Roy McPipe

Personal information
- Born: May 5, 1950 (age 76) Hammond, Indiana
- Nationality: American
- Listed height: 6 ft 3 in (1.91 m)
- Listed weight: 205 lb (93 kg)

Career information
- High school: Hammond (Hammond, Indiana)
- College: Northwest CC (1969–1970); Montana State Billings (1971–1974);
- NBA draft: 1974: 6th round, 102nd overall pick
- Drafted by: Washington Bullets
- Position: Shooting guard
- Number: 30

Career history
- 1974: Utah Stars

Career highlights
- 2× Frontier Player of the Year (1973, 1974); 3× First-team All-Frontier (1972–1974);
- Stats at Basketball Reference

= Roy McPipe =

American basketball player (born 1950)

Roy Lee McPipe (born May 5, 1950) is a former American professional basketball player.
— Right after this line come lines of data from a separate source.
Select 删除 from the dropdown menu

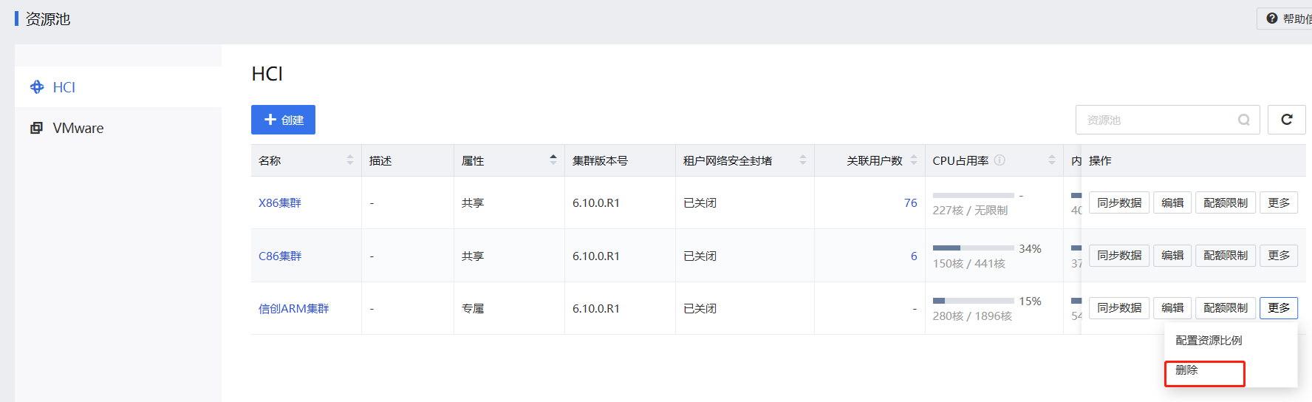tap(1187, 370)
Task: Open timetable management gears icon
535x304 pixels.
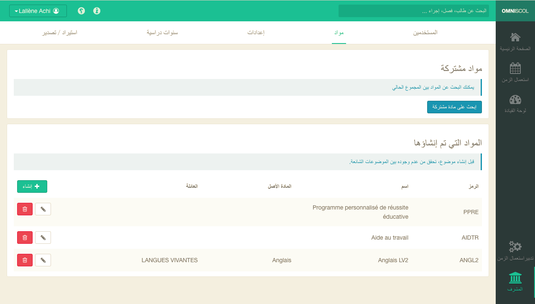Action: [x=515, y=247]
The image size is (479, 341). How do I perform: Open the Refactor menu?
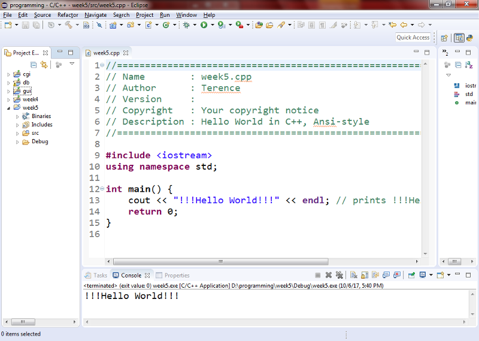[x=67, y=14]
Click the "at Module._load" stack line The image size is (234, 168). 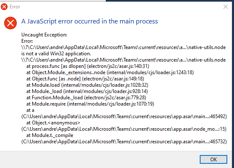(x=87, y=91)
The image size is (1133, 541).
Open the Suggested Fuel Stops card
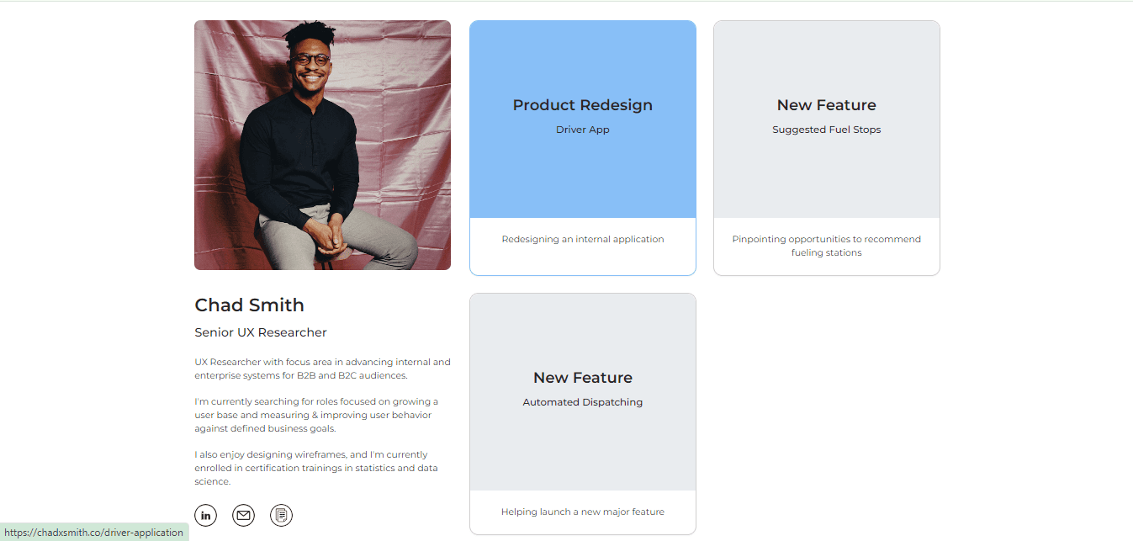tap(827, 148)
McPipe was born in Hammond, Indiana. A 6'3" guard from Eastern Montana College, McPipe played professional basketball with the American Basketball Association's Utah Stars in 1975, although his career consisted of only five regular-season ABA games. He had previously been drafted by the NBA in both 1973 (with the Los Angeles Lakers) and in 1974 (with the Washington Bullets) but decided to stay in school.

McPipe still holds the career scoring records of total points, points per game, and total field goals at Eastern Montana College (now known as Montana State University-Billings).